Onlangs heeft de criticus, psycholoog en publicist Julian With na vier jaren wederom een Marronmeeting gehouden in het SPA-gebouw. Het thema van de vorige meeting, die door veel Surinamers ten onrechte als controversieel werd gekwalificeerd, was ‘Overleven in een vijandig gebied’. Wat is er na vier jaren veranderd in de positie van de Marrons in Suriname en hoe kan verbetering worden afgedwongen’ was de leidraad bij deze meeting. Volgens With wordt het woord Marron vandaag de dag gebruikt om een persoon aan te duiden, die afkomstig is uit het binnenland van Suriname, die tot het zwarte ras behoort. Het woord verwijst naar de historische heldendaden van de voorouders. Zonder de strijd die zij hebben geleverd, zou de afschaffing van de monsterlijke onderdrukking veel langer op zich laten wachten. ‘Dat de overige Surinamers vandaag de dag zich ondankbaar tonen tegenover het nageslacht van onze voorouders, getuigt van een zeer laag niveau van historisch besef onder mijn landgenoten’, merkte With kritisch op.
Heden ten dage heeft Marron een positieve betekenis
With is van mening dat er mensen zijn in Suriname die niet tot de Marrons behoren, maar wel de brutaliteit demonstreren om via de media negatief commentaar te geven op deze aanduiding. ‘Blijkbaar vinden ze dit begrip veels te beschaafd om een groep mee aan te duiden, die ze liever djoeka’s willen blijven noemen, want ik vertoef al langer dan 45 jaar onder hen en nog nooit heb ik één betrapt in verzet op de publiciteit tegen het scheldwoord djoeka, maar over het woord Marron verspreiden ze allerlei ridicule leugens’, merkte hij verder op. Zo zou het woord als oorspronkelijke betekenis ‘weggelopen vee of weggelopen pingo’ hebben, wat volgens With ‘kletskoek’ is. Een woord kan in het verleden een negatieve betekenis hebben gehad, maar vandaag de dag een positieve betekenis hebben. ‘Wij Marrons bemoeien ons niet met de discussie of Hindoestaan met een ‘u’ of een ‘oe’ geschreven dient te worden, dus hoort de heer Carlo Jadnanansingh ons niet via de radio te dicteren hoe de binnenlandbewoners zich moeten noemen. Waar bemoeit hij zich mee?’
“Iedereen die domme uitspraken doet in het openbaar is een djoeka”
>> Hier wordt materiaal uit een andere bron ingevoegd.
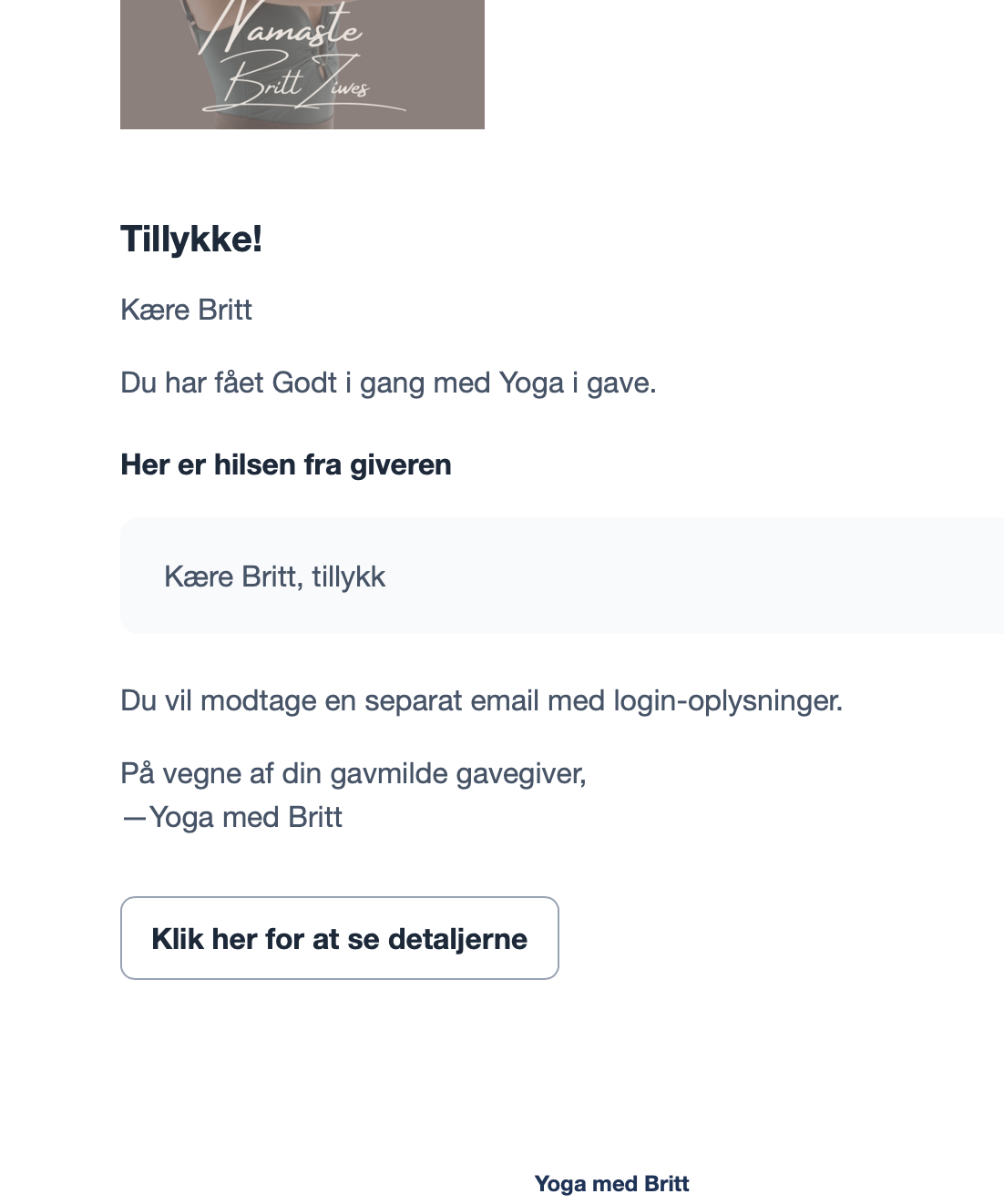Click the "Klik her for at se detaljerne" button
Het woord djoeka is volgens With een scheldwoord en geen mens van waardigheid zou zich djoeka moeten noemen. Het woord djoeka wordt gebruikt om de Marron te krenken. Daarnaast wordt ook ‘ka’ gebruikt om het woord djoeka versterkend uit te drukken. Dit zou een diepe minachting moeten zijn voor de desbetreffende Marrons. ‘Het getuigt daarom van een onbegrijpelijke onnadenkendheid als delen van de Marrons zich djoeka’s blijven noemen’, merkt hij verder op. Voor de mensen die het woord djoeka willen gebruiken, heeft With een oplossing bedacht. ‘Ik heb een nieuwe definitie voor het scheldwoord. Voortaan is iedereen een djoeka die domme uitspraken doet in het openbaar’, merkte With op. Het voordeel van deze nieuwe definitie is dat het niet meer een etnische lading heeft. Voortaan kan het gebruikt worden tegen iedereen, ongeacht zijn of haar etnische afkomst. Een ander voordeel is dat de Marrons dat woord ook kunnen gebruiken om personen van een andere etnische afkomst mee aan te duiden. Daarnaast kan het woord ook gebruikt worden tegen Marrons die domme uitspraken doen in het openbaar. Deze herdefiniëring kan ook beschouwd worden als een nationalisering van het woord djoeka. Het kan worden gebruikt tegen een ieder die zich op het grondgebied van Suriname bevindt, die domme uitspraken in het openbaar doet. Het woord Marron heeft als voordeel dat het onderscheid in stammen wegvalt. Een ieder zou voortaan Marron genoemd worden en dat zou een positieve stap zijn in de richting om de verdeeldheid onder de Marrons weg te werken.